What you need to do: Below are some records. Print exactly the lines between the one holding "At what coordinates" and the one holding "Task: Expand the 평점 및 리뷰 section arrow", inclusive, and nothing else.

Exercise data:
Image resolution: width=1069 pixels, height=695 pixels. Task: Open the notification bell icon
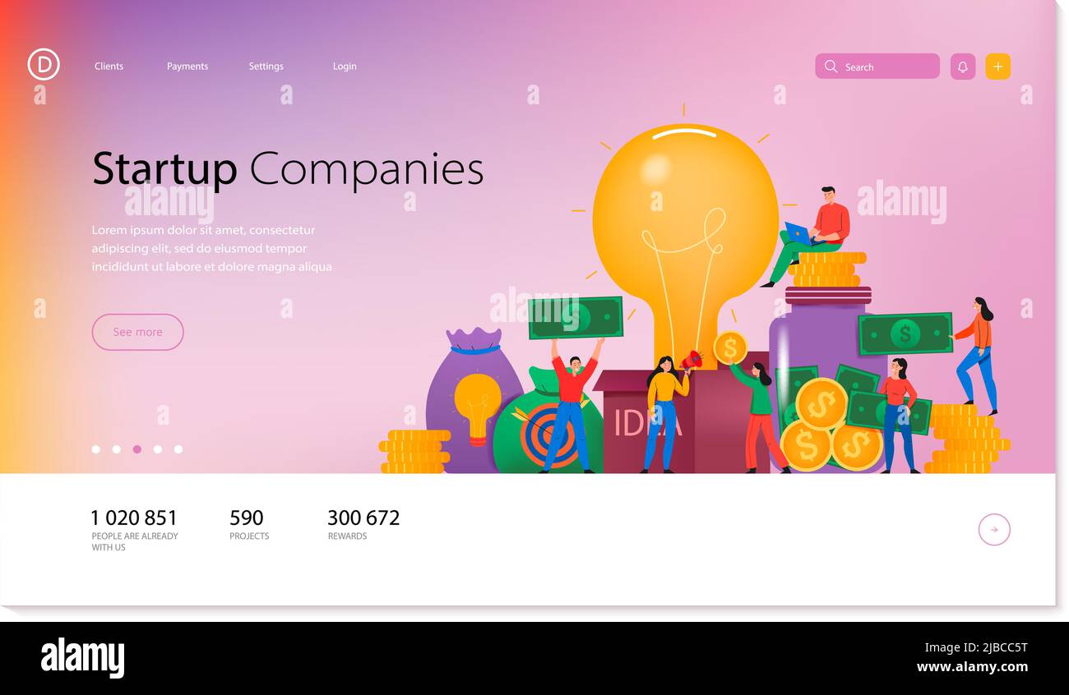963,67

---

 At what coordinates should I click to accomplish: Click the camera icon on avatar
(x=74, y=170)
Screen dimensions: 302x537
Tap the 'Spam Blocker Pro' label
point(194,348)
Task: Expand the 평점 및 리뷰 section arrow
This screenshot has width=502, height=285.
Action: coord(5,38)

...

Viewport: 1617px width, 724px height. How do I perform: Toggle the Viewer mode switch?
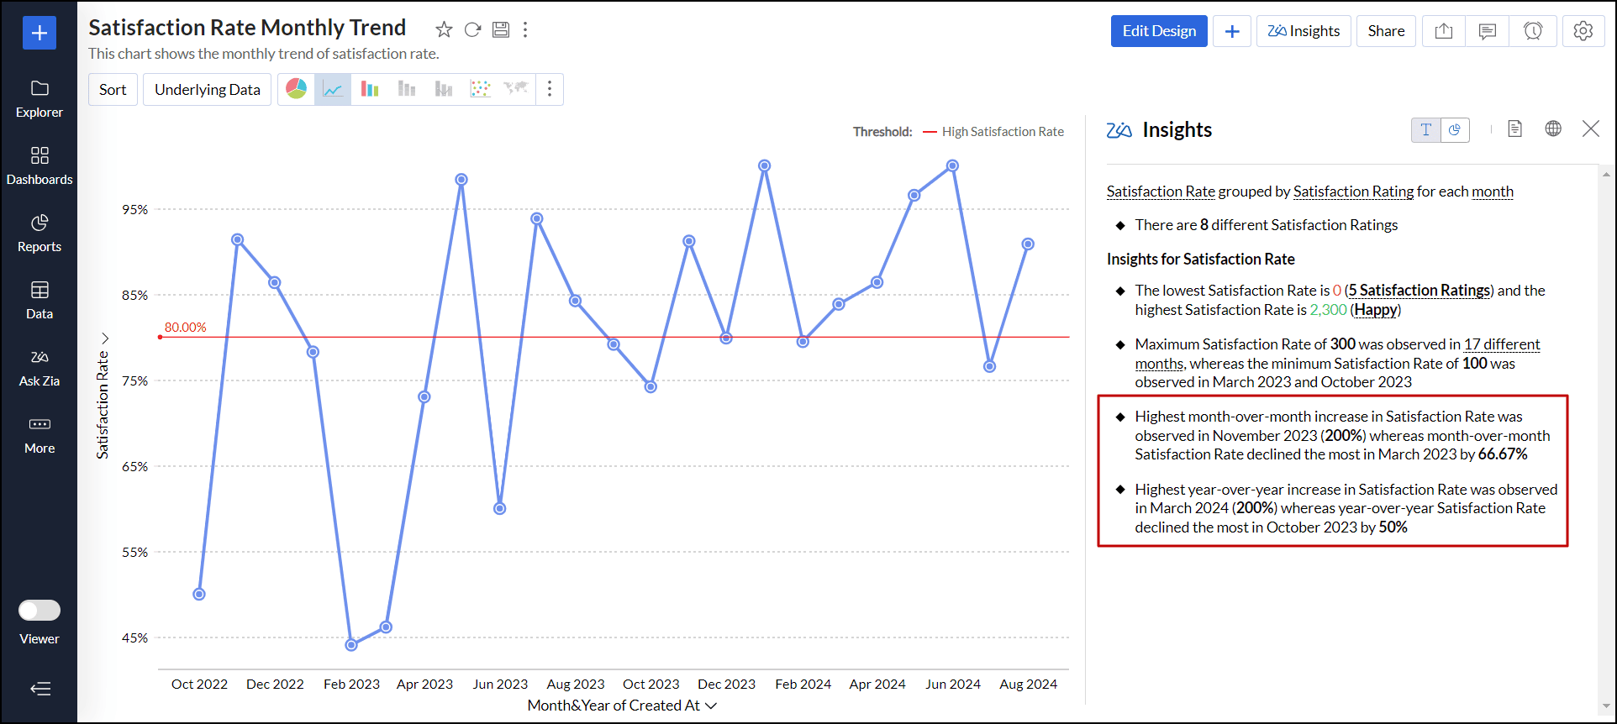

Completed task:
 At what coordinates should I click to accomplish: Click the camera icon on avatar
(x=74, y=170)
Screen dimensions: 302x537
Tap the 'Spam Blocker Pro' label
point(194,348)
Task: Expand the 평점 및 리뷰 section arrow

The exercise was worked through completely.